Un ex-chef de service du CHU d'Angers condamné à 15 000 euros d'amende pour harcèlement sexuel

Publié le 18/07/2019
- Mis à jour le 19/07/2019

Crédit photo : AFP

Le tribunal correctionnel d'Angers a condamné jeudi à 15 000 euros d'amende le Pr Abdel Rahmène-Azzouzi, ex-chef du service d'urologie du CHU d'Angers, pour des faits de harcèlement sexuel sur une collègue de travail et le détournement de la finalité du traitement des données de son dossier médical.

Le chirurgien a rejeté « catégoriquement la décision du tribunal », annonçant sa volonté de faire « bien évidemment » appel. « Il n'y a eu aucun geste, aucune parole à connotation sexuelle de ma part à l'égard de cette femme », a-t-il réagi à l'issue du délibéré.

Six mois de prison avec sursis et 10 000 euros d'amende avaient été requis à son encontre à l'issue de son procès le 14 juin dernier.

Le tribunal a relaxé le médecin des faits de harcèlement sexuel sur la plus grande partie de la période pour laquelle il était poursuivi (de juin 2015 à août 2017), mais l'a reconnu coupable de ceux commis entre le 2 août 2017 et le 16 mai 2018.

Les juges ont aussi estimé qu'il avait consulté à dessein le dossier médical de sa collègue secrétaire pour récupérer ses coordonnées. Ils l'ont en outre condamné à verser 3 000 euros à la victime au titre de son préjudice moral.

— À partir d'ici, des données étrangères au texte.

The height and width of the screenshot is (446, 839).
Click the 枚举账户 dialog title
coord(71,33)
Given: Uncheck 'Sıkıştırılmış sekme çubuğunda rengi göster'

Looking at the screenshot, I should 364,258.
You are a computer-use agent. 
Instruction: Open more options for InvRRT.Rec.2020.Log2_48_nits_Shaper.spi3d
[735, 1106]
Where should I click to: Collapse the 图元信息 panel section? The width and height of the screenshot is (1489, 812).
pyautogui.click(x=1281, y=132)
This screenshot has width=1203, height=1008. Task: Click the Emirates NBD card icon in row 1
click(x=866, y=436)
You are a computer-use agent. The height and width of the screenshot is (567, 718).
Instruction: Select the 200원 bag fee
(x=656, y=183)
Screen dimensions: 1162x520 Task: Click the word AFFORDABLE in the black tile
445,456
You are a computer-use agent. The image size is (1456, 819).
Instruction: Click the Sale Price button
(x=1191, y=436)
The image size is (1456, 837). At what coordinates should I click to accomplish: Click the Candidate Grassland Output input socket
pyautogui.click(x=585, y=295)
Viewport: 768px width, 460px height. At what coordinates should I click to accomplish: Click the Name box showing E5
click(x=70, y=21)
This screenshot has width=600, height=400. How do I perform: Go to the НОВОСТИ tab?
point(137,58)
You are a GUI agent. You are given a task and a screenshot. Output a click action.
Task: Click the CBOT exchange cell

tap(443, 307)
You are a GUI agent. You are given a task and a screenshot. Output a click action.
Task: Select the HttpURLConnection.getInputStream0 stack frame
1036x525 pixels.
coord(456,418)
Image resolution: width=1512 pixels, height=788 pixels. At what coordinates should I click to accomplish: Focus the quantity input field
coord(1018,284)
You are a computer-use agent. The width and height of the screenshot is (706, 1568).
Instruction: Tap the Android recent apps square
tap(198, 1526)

Plainte du médecin contre le CHU

« Il était important que le principe de l'infraction sexuelle soit reconnu car elle était constituée et c'est ce qu'a vécu ma cliente. Sur la période de la relaxe, je ne partage pas l'appréciation du tribunal », a commenté Me Nathalie Valade, l'avocate de la victime. Le Pr Rahmène-Azzouzi a pour sa part annoncé le dépôt d'une nouvelle plainte contre le CHU d'Angers pour violation de son propre dossier médical.

« J'ai fait un signalement pour quatre violations de ce dossier au procureur. Je n'ai aucun retour, pas plus que de ma demande de protection fonctionnelle, la preuve d'un traitement différencié et communautariste au sein du CHU d'Angers. La justice française s'est déshonorée avec cette décision », a ajouté le chirurgien.

Le Pr Azzouzi, 53 ans, a été suspendu le 1er août 2018 à titre provisoire de sa fonction de chef de service, à la suite d'un signalement du CHU d'Angers au parquet. Il exerce toujours au sein de l'établissement en tant que praticien hospitalier et professeur des universités.